>>510802598My initial assumption was that this was a contractor justifying the sale price of a house he built rather than an owner line-iteming the cost, so you're right there. And I will confess my math was a bit short-sighted because I used a 2-3k square foot home estimate for the time-to-drywall but he does state the house itself is 8600 square feet, so the labor cost would theoretically be tripled, and that's a much bigger footprint than the "average home" I used in my wall math.
So hey, let's revisit that drywall math a little more carefully, and work it in the reverse order. An average room is about 225 square feet (14x16 feet), with a total perimeter of 60 feet, or about 15 pieces of drywall. With an 8600 square foot floor plan and assuming 3 stories (again, that's generous, the house is not 8 foot vaulted ceilings in every room on all 3 stories and all 3 stories do not occupy the total footprint, the basement and upper floor will be smaller, there's nothing above the garage, etc) that's 115 "total rooms", at an average of 15 pieces of drywall per room, which is 1,725 pieces of drywall, at approximately $14 a piece, so actually $24,150 total materials.
Assume it takes 6 workers 10 days to hang drywall in a 3,000 square foot home; a 9,000 square foot home would take 30 days. That's 1,440 man hours of labor at $45 an hour so $64,800 in total cost.
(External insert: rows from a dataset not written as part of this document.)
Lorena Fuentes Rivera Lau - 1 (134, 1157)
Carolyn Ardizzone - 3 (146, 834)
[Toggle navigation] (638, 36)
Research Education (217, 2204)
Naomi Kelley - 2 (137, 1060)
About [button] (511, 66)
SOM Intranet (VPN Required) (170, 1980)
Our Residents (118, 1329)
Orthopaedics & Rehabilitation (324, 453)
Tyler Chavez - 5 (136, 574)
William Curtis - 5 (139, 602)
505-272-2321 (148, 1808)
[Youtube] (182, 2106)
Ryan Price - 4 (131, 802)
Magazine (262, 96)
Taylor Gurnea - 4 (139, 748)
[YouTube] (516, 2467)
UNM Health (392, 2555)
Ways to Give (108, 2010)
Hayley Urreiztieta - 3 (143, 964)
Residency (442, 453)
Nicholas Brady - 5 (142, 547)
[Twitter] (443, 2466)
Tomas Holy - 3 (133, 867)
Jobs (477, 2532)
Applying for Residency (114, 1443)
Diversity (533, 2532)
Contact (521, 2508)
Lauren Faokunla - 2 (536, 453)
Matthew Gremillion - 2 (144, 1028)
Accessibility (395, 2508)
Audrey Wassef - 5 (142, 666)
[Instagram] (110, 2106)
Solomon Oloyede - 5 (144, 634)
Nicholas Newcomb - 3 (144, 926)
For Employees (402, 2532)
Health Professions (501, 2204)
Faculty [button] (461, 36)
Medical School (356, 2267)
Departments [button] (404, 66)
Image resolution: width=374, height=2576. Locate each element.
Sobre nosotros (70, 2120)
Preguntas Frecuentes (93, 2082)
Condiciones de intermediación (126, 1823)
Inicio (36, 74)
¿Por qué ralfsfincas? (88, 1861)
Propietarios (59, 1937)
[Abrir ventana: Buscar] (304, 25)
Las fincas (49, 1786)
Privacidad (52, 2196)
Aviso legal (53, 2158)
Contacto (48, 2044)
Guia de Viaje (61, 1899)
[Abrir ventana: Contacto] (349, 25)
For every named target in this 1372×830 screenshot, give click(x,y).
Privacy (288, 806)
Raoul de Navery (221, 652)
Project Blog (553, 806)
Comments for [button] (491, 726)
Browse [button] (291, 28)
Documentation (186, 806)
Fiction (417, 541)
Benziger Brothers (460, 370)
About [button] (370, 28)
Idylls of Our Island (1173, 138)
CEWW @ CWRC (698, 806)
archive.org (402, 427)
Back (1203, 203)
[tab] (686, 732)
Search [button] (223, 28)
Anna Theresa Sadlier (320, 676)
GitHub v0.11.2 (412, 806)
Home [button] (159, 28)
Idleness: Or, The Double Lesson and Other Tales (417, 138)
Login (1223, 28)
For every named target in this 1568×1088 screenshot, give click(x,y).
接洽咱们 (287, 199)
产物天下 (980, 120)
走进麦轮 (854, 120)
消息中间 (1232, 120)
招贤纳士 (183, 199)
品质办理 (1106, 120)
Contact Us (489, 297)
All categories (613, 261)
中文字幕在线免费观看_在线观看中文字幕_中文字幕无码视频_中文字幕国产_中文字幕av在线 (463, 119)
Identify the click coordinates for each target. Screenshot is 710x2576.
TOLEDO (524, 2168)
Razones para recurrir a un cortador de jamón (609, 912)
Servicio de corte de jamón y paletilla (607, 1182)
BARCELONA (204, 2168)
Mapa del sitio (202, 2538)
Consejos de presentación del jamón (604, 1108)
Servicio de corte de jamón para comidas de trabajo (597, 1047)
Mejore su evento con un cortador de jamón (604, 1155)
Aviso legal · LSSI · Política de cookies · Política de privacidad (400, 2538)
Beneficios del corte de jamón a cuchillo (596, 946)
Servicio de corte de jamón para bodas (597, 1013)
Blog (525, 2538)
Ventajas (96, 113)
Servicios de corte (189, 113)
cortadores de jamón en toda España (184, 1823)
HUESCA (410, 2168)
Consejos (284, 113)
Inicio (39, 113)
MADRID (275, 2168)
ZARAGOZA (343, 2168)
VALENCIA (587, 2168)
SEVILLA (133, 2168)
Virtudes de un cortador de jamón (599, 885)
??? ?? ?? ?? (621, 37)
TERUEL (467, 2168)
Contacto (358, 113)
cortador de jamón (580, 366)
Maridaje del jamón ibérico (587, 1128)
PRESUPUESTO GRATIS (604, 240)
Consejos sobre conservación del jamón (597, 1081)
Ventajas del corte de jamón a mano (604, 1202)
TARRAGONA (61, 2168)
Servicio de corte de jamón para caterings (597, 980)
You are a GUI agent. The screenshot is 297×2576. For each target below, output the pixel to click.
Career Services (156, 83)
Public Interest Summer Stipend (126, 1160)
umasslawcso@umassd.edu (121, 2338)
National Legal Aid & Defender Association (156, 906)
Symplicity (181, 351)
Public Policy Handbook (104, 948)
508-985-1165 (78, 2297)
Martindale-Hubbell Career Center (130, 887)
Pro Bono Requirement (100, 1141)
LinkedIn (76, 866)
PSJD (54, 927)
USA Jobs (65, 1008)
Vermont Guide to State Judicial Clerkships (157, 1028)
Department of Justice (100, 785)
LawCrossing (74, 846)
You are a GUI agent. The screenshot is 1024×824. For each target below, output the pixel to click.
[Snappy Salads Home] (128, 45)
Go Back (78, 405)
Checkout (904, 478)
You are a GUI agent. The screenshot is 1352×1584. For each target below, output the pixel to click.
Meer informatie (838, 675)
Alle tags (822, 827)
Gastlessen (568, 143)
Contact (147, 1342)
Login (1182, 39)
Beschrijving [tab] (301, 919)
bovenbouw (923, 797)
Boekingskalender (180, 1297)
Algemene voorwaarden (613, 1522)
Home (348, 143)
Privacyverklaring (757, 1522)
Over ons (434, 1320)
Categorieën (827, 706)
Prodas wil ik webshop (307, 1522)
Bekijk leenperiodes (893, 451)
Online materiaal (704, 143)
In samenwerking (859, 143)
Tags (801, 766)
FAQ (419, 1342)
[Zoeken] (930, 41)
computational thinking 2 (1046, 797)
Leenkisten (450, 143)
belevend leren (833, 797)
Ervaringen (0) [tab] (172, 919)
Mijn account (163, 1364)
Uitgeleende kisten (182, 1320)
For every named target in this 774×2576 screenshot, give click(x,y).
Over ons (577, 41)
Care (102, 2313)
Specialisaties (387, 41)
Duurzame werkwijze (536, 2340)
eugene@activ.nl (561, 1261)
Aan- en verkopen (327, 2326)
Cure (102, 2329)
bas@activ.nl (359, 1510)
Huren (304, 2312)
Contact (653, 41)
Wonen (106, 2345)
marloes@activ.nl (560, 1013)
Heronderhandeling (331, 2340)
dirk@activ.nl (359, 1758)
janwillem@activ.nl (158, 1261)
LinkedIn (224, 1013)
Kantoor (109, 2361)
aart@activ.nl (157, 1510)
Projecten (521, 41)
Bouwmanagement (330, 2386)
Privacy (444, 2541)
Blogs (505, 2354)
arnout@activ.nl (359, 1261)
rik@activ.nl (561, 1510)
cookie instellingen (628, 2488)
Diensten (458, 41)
So if you add the cost and the materials together for a house of that size, it's not really that egregious, actually. Obviously I'm overestimating the total amount of sheetrock to be bought and hung by quite a bit here, but the overheads aren't actually terribly obscene. I guess it's just crazy how much bigger an 8600 square foot house really is than the typical size of 2500 square feet.